Direction a: In the excerpt on the Afghanistan campaign below, which organizations called on the US-led coalition to strengthen measures to keep civilians from being killed?

Excerpted text:
****
79. There was also widespread concern during October about the consequences of the campaign for the civilian population of Afghanistan. The UN, Human Rights Watch and Amnesty International called on the US-led coalition to strengthen measures to ensure that civilians were not killed as a result of military action, and expressed particular concern about the use of cluster bombs.[80] In late October, some humanitarian organisations also called for an break in the bombing campaign to ensure assistance was delivered to vulnerable communities in Afghanistan.[81]

80. By 9 November, Alliance forces had captured the northern Afghan city of Mazar-e-Sharif. Six provinces across Northern Afghanistan fell quickly after this, as Taliban troops retreated to the east and west of the country. During the night of 12-13 November, Taliban forces evacuated the capital, Kabul.

81. We conclude that the British and American governments were vindicated in their judgments that the Taliban could be removed speedily, and with loss of life that appears to have been far lower than was predicted early in the military campaign.

COMMUNICATION FAILURE AT BAGRAM

82. The Foreign Secretary told us that the military alliance with local forces in Afghanistan had in general been very successful, and "one of the many remarkable things which has happened since the fall of Mazar-e-Sharif on 9th November and of Kabul a couple of days later has been the degree to which there has been relative peace within most areas of Afghanistan without there being a need for external forces. Kabul has been quiet. It has a police force, a rudimentary police force of just 1,200 people which for a population of its size is very small but it has been relatively quiet. I think having been through this terrible blood letting over the last decade the sense I get from those I have spoken to is that people understand they have got to show restraint. That is one of the things which I commend and believe the Northern Alliance has."[82]

83. However, British liaison with its Afghan allies appears to have been difficult on some occasions. Paul Bergne told us that, during his assignment in Afghanistan, he was able "to play a significant role in de-fusing the fury of the Northern Alliance leaders when the United Kingdom landed troops at Bagram [air base] without seeking their agreement."[83] Mr Bergne told us that he did not know why the British Government had not sought agreement before landing the Special Boat Service troops at Bagram; he had never received a satisfactory explanation from the FCO. Mr Bergne himself had only been informed of the troops' arrival in Afghanistan half an hour before the first aeroplane flew in, by the Northern Alliance 'foreign minister' (now Afghan foreign minister) Dr Abdullah Abdullah, who was "extremely angry."[84] The Northern Alliance were threatening to open fire on the British troops. Bergne was able to persuade Dr Abdullah to send instructions to prevent such an attack, though the British Commanding Officer at Bagram told Bergne later that the Afghans at Bagram had been "sorely tempted" to open fire on this occasion.

84. We recommend that the Government investigate the circumstances which led to the dangerous misunderstanding with Britain's allies at Bagram. We trust that measures will be taken to ensure that British personnel will not be endangered unnecessarily through such misunderstandings in future operations.
****
Data lines:
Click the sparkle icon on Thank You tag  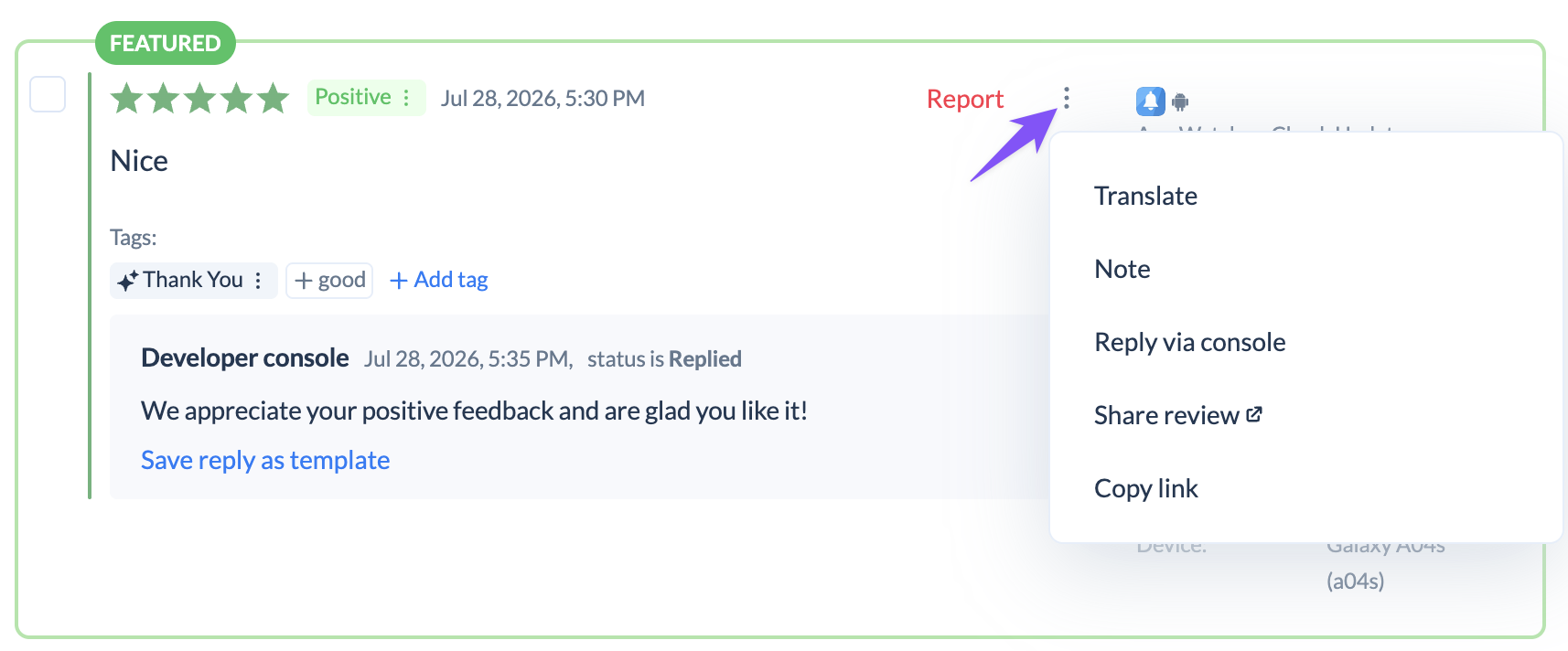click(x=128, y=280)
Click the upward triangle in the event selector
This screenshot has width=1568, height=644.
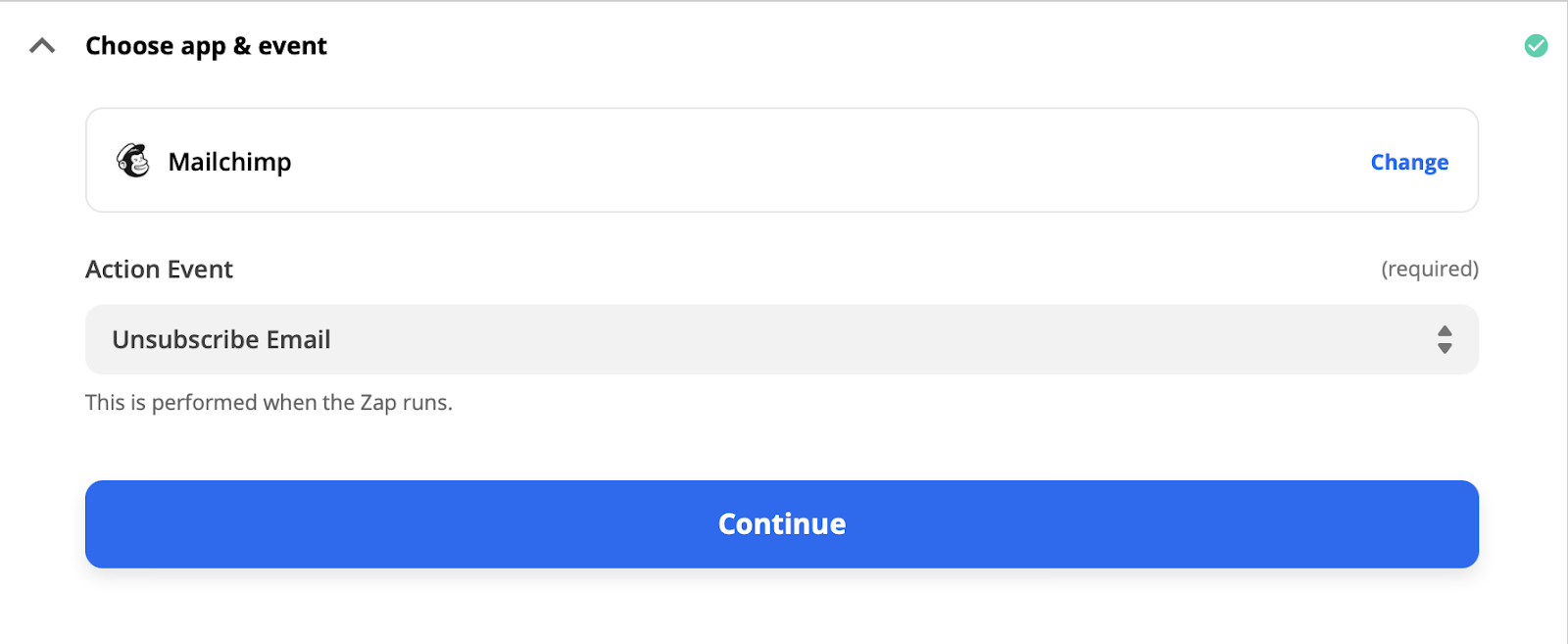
****
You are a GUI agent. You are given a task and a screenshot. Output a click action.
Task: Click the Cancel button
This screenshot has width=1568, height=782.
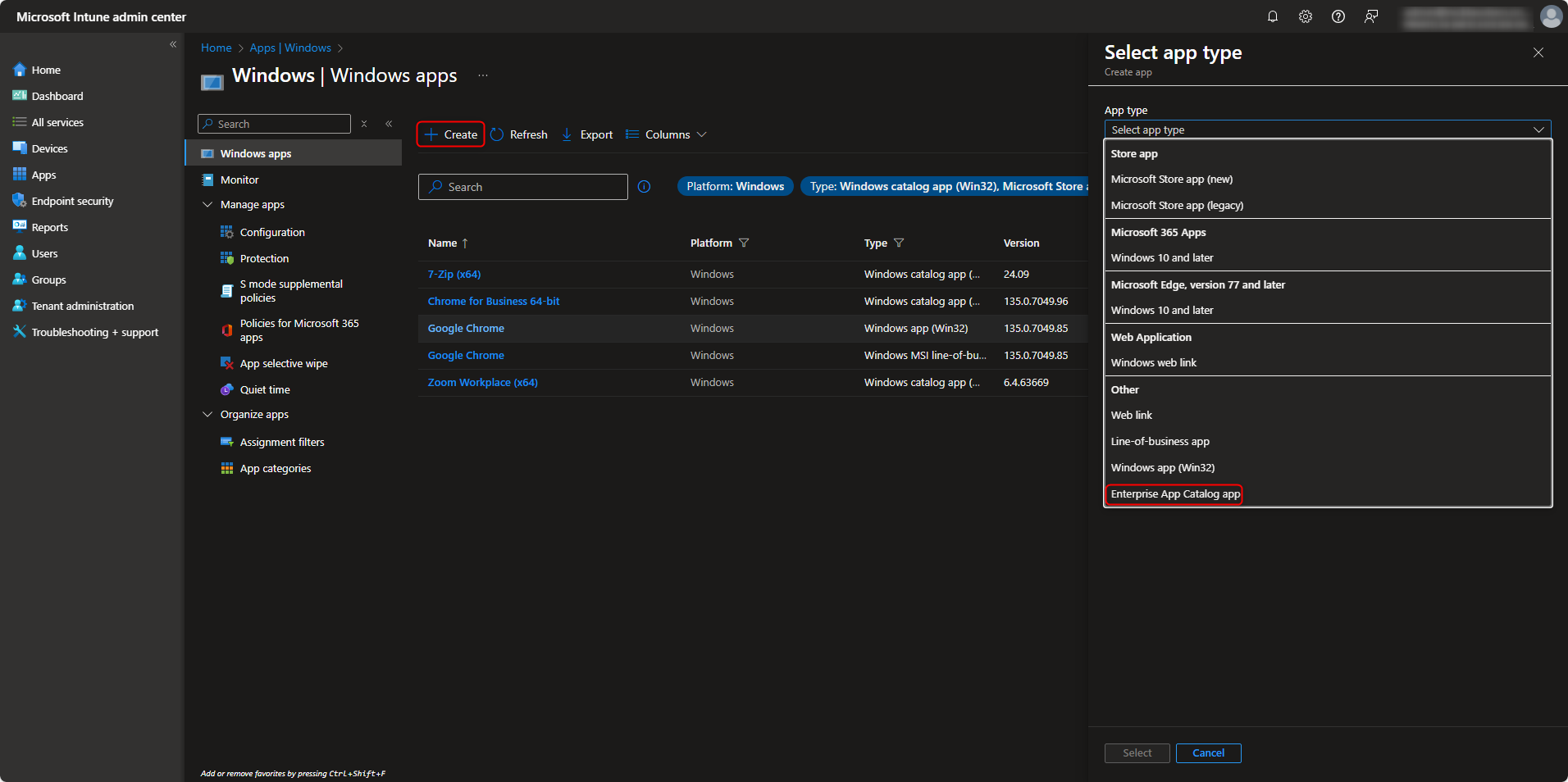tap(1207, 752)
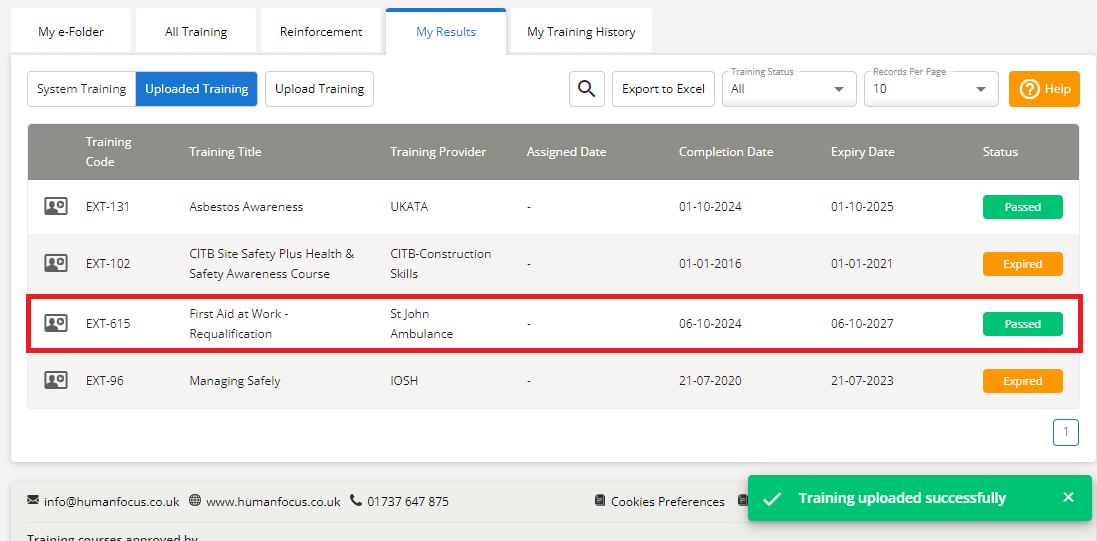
****
Direction b: In the listing above, rewrite the lines from the line with "Click the upward" to the line with "This screenshot has width=1568, height=644." as a numbered list, skipping blank lines.

Worked answer a: The UN, Human Rights Watch and Amnesty International

Worked answer b:
1. Click the upward triangle in the event selector
2. This screenshot has width=1568, height=644.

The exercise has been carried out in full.